1908 – Silver Jubilee

Extracts from The Boys’ Brigade Gazette 1st October 1908: Never before in the history of the Brigade has there been such a mass of Boys brought together and deep the regrets, though quiet the determination to face the worst and triumph over circumstances when we realised that rain, almost unceasing rain, was inevitable. Twenty minutes only were allowed to get all in readiness for the Royal Salute. Less than twenty minutes were required, which spoke volumes for the military capacity of the Commanding Officer, Captain W A Smith his Chief Staff Officer, Captain W G Macalister and his trusty subordinate Commanders. As the score or so of mounted Officers moved about, the trained soldier was clearly seen under the garb of the BB: and their smart salute after the C.O. had had his say and dismissed them to their commands, was an object lesson to the younger Company Officers.

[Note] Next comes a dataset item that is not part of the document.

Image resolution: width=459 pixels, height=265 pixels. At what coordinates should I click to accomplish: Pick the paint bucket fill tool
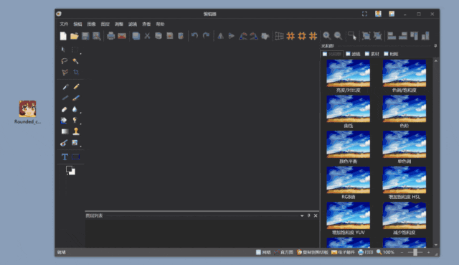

Punctually the Royal Soldier came on the ground proudly the Boys responded to the order, and lustily the bands struck up when the command was given: “Royal Salute – Present Arms”. Then came that wonderful March-Past. Headed by the “Signallers” closely followed by the pattern on which the whole fabric has been moulded, the well-known “1st Glasgow”. Company after Company, Battalion after Battalion came swinging past to the music of the massed bands. For nearly half an hour that stream of Boys flowed on, till the smart ambulance party with their stretchers brought up the rear. It was interesting to note that on this historic occasion the Colours were carried by Lieutenant G Stanley Smith, son of our Founder.

A special word of commendation must be given to the Bands. The three massed bands, each about 80 to 100 strong, played alternately without breaking time for a single beat till all fifteen Battalions had gone past. The marching was excellent, whether we looked at those big quarter columns doing their wheel, or the same columns marching steadily past the saluting point. And now came the sight of the day. Heedless of rain, of mud, of fatigue, as brisk and erect as though they had newly paraded on a sunny day at their own headquarters, the living field of ten thousand Boys moved forward in perfect unison to the “Advance in Review Order”. What a sight what an inspiration.

Before leaving the parade ground, His Royal Highness having summoned Captain Smith and the other mounted Officers, said:- “I have called you together for the purpose of expressing to you in a very few words the great pleasure and gratification that it has given to me to have an opportunity of holding this Review and of seeing the excellent work of all ranks. I assure you I most deeply appreciate the devotion and zeal which has animated you and those serving under you by which this great movement, so filled with promise for the moral welfare and development of the youth of our Empire, has attained such a state of perfection. I hope and feel sure that your efforts will be attended by the same ever-increasing success that has been yours during the past 25 years since the foundation of the movement. I purpose publishing an Order, which I hope you will convey to all ranks under your command, telling them how pleased I am to have had this opportunity of seeing them. In conclusion gentlemen, I can only thank you, and say that it has given me very great pleasure to come here today, and I hope neither you nor the rank and file will be any the worse for of the ducking which I am afraid you have got this afternoon”

At the close of the Prince’s speech, the Commanding Officer called for “Three Cheers for the King” and no one who was present can ever forget the unbounded enthusiasm with which the Boys of the Brigade responded to the call.